--- Start RECORDS FOR THE EXERCISE ---
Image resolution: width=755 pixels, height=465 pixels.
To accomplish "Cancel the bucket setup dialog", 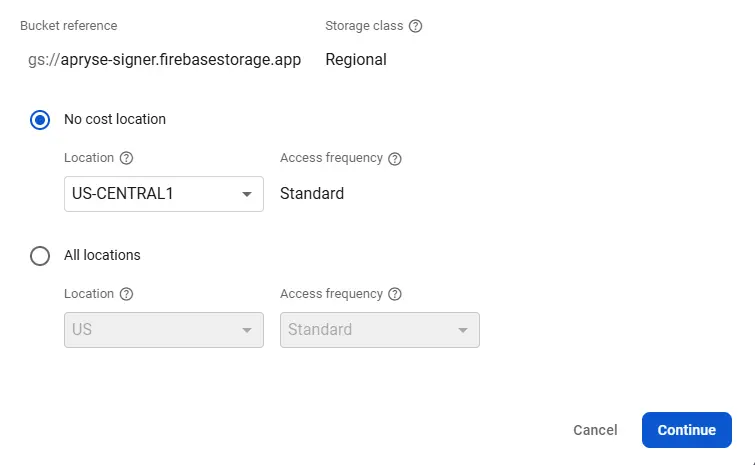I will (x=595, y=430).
--- End RECORDS FOR THE EXERCISE ---
--- Start RECORDS FOR THE EXERCISE ---
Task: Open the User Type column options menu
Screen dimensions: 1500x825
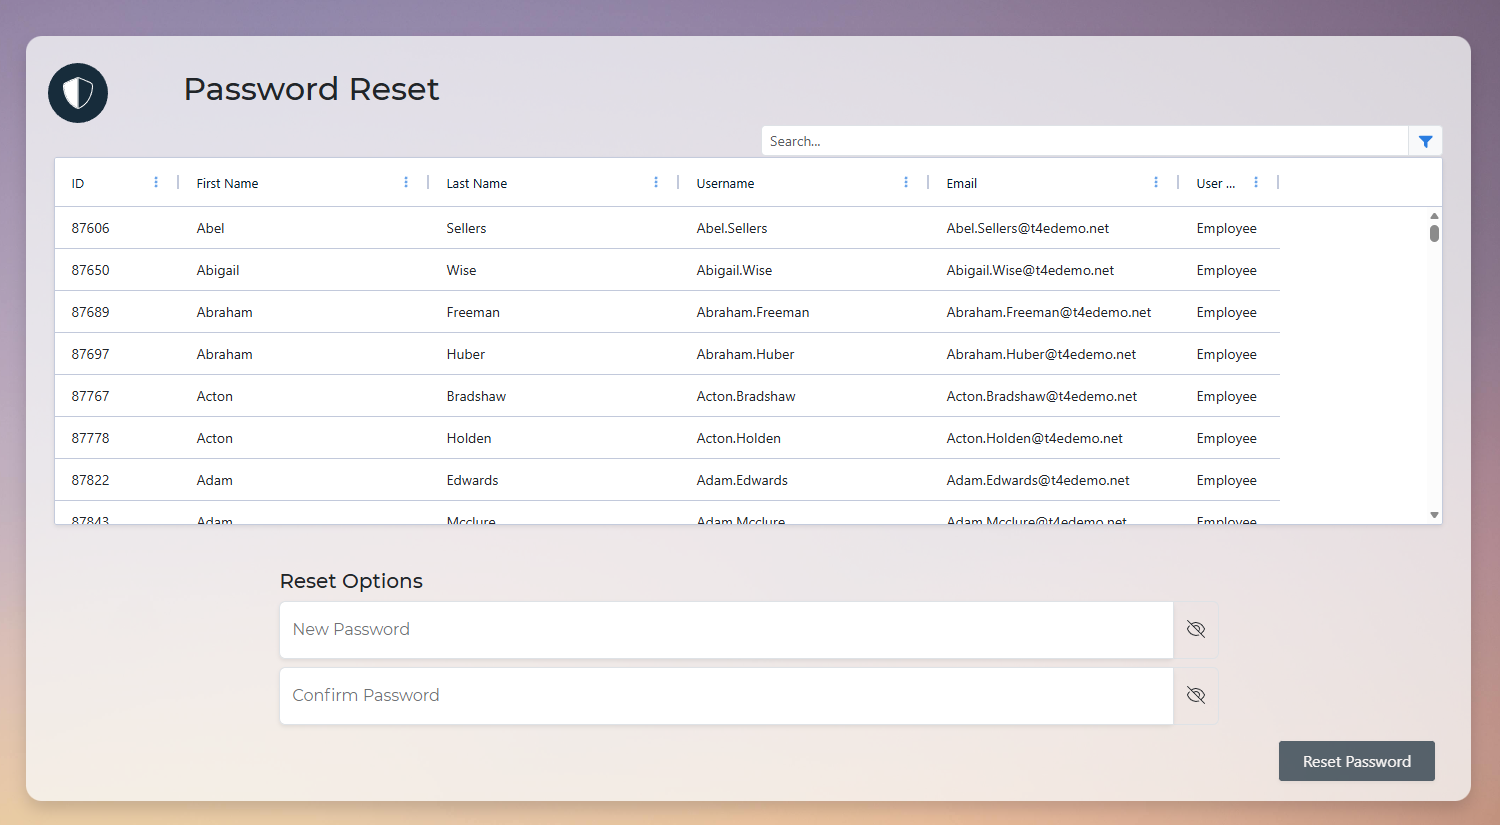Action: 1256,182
--- End RECORDS FOR THE EXERCISE ---
--- Start RECORDS FOR THE EXERCISE ---
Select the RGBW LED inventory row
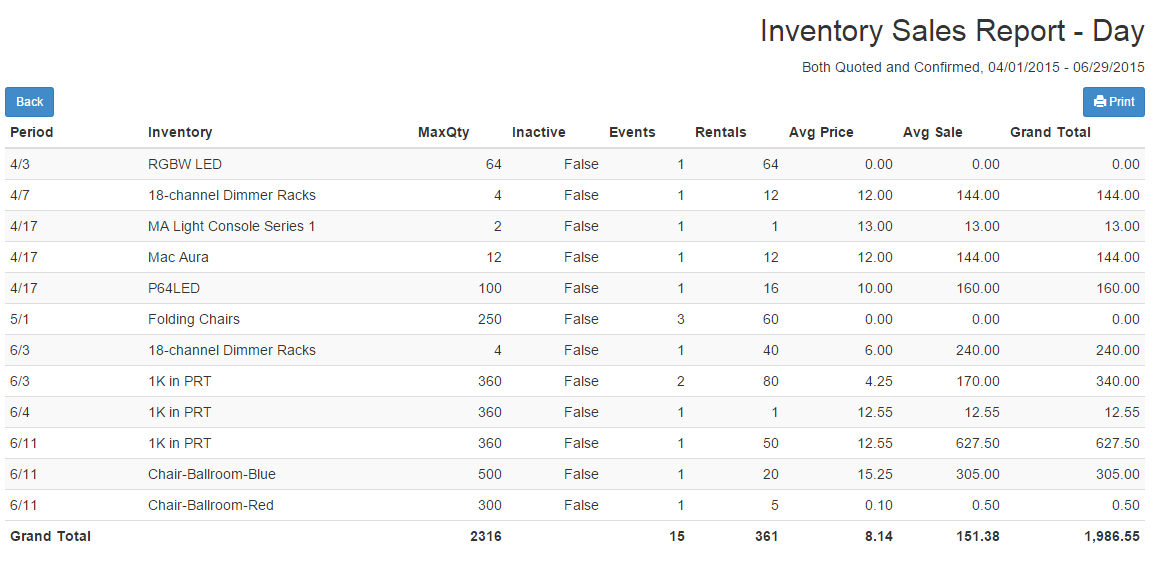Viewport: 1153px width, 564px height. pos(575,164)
--- End RECORDS FOR THE EXERCISE ---
**JOB:**
Output the records from the line containing "Task: Open the User Type column options menu" through the line containing "Action: 1256,182", inclusive, reproducing them exactly but without the pictures.

**RESPONSE TO THIS EXERCISE:**
Task: Open the User Type column options menu
Screen dimensions: 1500x825
Action: 1256,182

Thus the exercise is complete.